» **Excerpt**:
- - -

How to choose the right downlight

Not all downlights are equal. But there is a reason why people are choosing to have the humble downlight as a main source of light throughout their homes...

Their discreet aesthetic, everyday functionality and ability to brighten a room while also blending with more decorative lights such as hanging lights and wall lights - is exactly why they have become a staple in many homes lighting choices.  

Downlights are mostly used to provide general room lighting. But you can find downlighting solutions for more niche uses - such as tilted or skillion ceilings - or those that provide low glare lighting. So selecting the right downlight is crucial to creating a well lit, welcoming environment and functional space for you to enjoy. 

With that in mind, let's take a look at some of the Key Factors to consider when deciding what downlight to select for your space...  

Choosing LED Downlights


Lux / Lumens

Essentially Lux and Lumens refer to the downlights brightness 

and density in a space. How bright or intense your light needs to be

is dependent on the room - and your use of the space.  For example,

kitchens and bathrooms (where finer tasks take place) will need more

light than say a dining room or hallway. You can find out more about

Lumens here.




Colour temperature has a big impact on the ambiance and

atmosphere created in a space. It is measured

in Kelvins. The higher the number on the Kelvin scale, the cooler the

light is. The lower the number, the warmer the light appears. Warmer

Whites are great for creating relaxing and cosy atmospheres.

Cooler whites are great for practical tasks. We have more information on 

Colour Temperature in our Info Centre article here.


 IP Rating


The IP rating becomes very important when looking to place downlights 

in bathrooms or wet areas. Spaces that are out of the 'splash zone'

from sinks, baths, showers etc most IP ratings will suffice.

- - -

» **Things to do**:
1. According to the downlight guide, what unit is color temperature measured in?
2. Translate this sentence from the downlight guide into Spanish: "Downlights are mostly used to provide general room lighting."
The material after this text plays no part here.

» **Listed records**:
- - -

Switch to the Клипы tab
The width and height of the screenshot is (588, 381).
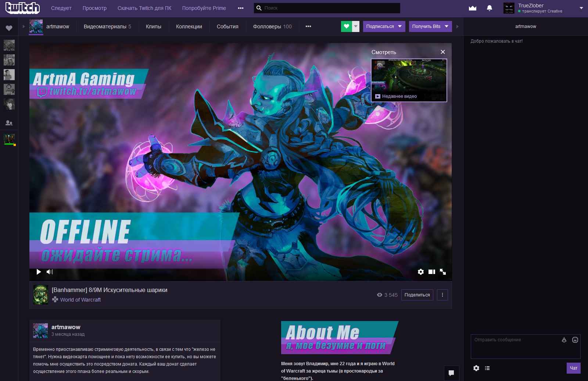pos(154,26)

- - -

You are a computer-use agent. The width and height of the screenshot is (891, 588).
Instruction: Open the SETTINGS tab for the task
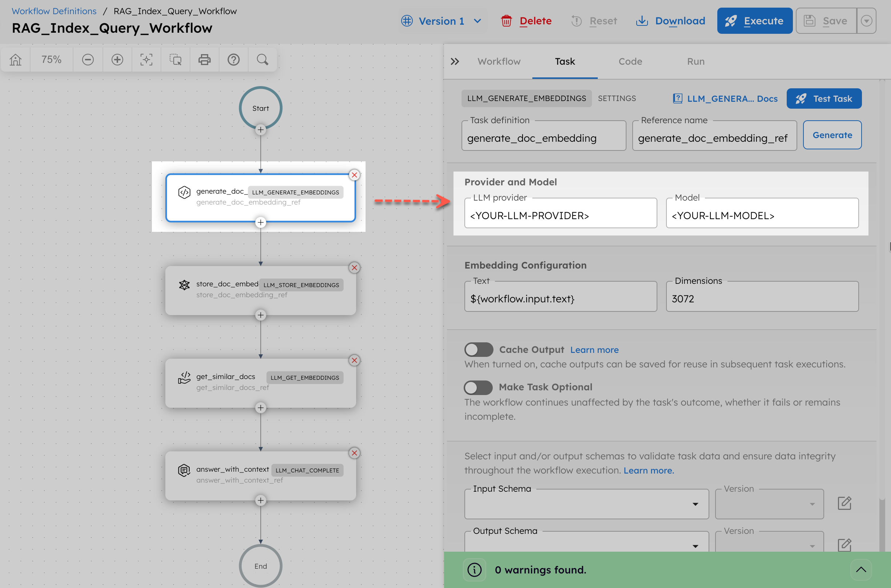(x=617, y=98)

- - -

» **Answers to each task**:
1. Kelvins.

2. Las luces empotradas se usan principalmente para proporcionar iluminación general en una habitación.